Three U.S. senators want a federal agency to check on the safety of an oil pipeline that runs beneath Great Lakes waters.
The 60-year-old pipeline passes beneath the Straits of Mackinac, where Lakes Huron and Michigan meet. It was the first pipeline Enbridge built through Michigan.
Environmentalists protested the pipeline expansion earlier this year. They sent divers down to check out the condition of the pipeline firsthand.

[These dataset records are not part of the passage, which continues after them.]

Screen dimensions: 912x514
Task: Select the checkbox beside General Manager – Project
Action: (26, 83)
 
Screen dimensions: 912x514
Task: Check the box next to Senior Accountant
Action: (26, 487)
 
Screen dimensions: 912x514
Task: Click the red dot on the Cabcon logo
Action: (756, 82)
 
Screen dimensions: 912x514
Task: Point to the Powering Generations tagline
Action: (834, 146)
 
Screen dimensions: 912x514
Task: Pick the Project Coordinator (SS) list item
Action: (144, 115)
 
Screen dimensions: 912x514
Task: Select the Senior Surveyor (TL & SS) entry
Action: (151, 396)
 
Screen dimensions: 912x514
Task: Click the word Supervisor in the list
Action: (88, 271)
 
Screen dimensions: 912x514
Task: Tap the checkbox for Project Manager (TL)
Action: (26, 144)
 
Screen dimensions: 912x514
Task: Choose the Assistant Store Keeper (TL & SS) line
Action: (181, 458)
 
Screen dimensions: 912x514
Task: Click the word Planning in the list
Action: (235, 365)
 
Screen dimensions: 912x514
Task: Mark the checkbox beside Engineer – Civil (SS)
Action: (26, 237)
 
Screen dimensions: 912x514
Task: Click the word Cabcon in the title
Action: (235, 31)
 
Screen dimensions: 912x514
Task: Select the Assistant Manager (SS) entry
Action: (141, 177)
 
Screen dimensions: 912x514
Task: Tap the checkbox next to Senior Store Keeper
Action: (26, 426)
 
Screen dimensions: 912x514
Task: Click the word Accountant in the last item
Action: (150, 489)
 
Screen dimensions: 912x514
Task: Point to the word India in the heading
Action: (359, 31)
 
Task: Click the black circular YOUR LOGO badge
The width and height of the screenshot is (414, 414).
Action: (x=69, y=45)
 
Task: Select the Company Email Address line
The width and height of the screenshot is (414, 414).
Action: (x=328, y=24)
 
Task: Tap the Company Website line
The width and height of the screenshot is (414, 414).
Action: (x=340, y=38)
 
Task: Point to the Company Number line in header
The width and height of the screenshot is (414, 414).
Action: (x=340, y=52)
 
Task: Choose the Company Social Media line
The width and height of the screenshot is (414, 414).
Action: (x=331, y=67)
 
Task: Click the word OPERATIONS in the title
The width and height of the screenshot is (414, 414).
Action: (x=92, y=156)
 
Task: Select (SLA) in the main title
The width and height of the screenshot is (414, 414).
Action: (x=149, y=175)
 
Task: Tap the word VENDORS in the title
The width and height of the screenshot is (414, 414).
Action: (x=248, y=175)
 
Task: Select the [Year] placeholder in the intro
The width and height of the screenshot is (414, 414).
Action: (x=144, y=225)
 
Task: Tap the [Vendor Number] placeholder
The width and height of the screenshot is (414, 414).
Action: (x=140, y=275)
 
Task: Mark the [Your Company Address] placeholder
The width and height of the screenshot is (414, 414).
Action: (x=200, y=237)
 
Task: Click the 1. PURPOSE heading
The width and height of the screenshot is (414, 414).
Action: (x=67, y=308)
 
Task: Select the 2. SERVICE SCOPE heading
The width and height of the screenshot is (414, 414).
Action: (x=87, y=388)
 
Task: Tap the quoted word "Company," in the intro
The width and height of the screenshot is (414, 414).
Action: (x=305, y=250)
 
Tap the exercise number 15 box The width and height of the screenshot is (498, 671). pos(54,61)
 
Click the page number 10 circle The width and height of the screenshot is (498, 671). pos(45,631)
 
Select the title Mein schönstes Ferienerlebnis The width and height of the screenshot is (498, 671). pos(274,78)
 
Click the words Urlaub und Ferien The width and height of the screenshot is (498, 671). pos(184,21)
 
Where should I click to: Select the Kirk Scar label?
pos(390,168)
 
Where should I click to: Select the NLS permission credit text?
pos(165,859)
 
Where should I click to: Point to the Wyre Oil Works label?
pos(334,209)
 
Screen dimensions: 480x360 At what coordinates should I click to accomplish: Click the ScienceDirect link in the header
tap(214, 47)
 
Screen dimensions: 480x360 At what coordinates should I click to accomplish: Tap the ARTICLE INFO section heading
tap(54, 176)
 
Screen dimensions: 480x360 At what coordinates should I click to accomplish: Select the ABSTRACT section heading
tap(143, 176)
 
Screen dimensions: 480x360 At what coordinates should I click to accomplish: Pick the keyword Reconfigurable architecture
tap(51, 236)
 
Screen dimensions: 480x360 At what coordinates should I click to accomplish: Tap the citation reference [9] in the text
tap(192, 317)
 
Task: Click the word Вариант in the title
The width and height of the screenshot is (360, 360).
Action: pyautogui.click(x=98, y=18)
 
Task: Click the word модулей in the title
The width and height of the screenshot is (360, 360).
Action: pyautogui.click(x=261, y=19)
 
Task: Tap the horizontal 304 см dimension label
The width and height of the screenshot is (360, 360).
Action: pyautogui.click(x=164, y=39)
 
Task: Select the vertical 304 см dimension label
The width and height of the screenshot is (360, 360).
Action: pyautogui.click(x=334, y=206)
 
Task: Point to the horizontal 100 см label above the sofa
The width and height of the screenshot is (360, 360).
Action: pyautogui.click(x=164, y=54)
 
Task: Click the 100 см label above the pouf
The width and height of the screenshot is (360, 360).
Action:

http://www.youtube.com/watch?feature=player_embedded&v=qCMfDDcyRb0
Democrats Dick Durbin of Illinois and Carl Levin and Debbie Stabenow of Michigan want the Pipeline and Hazardous Materials Safety Administration to provide details of the agency’s safety tests on the line. PHMSA is a division of the Department of Transportation.
Enbridge Energy added 50,000 barrels a day of capacity to the line this year. It can pump more than a half-million barrels of oil products a day.
The senators say a similar break in the Straits could be disastrous.
But Enbridge notes this older pipeline is seamless and the walls are an inch thick, unlike the pipeline that burst near Marshall, Michigan in 2010.
Plus, Enbridge says this pipeline doesn’t carry the heavy diluted bitumen that’s still getting cleaned out of the Kalamazoo River.
It’s coated with a type of coal tar that lasts longer than the tape coating used on the one that ruptured.
“When we’ve had to do any sort of dig on that pipeline for maintenance or repair, we’ve heard from the crews out on the field that the line still looks brand new,” Enbridge spokesman Janson Manshum said during a press conference earlier this year.
Manshum says the industry stopped using the coal tar coating because it was hazardous to workers who had to apply it in the field.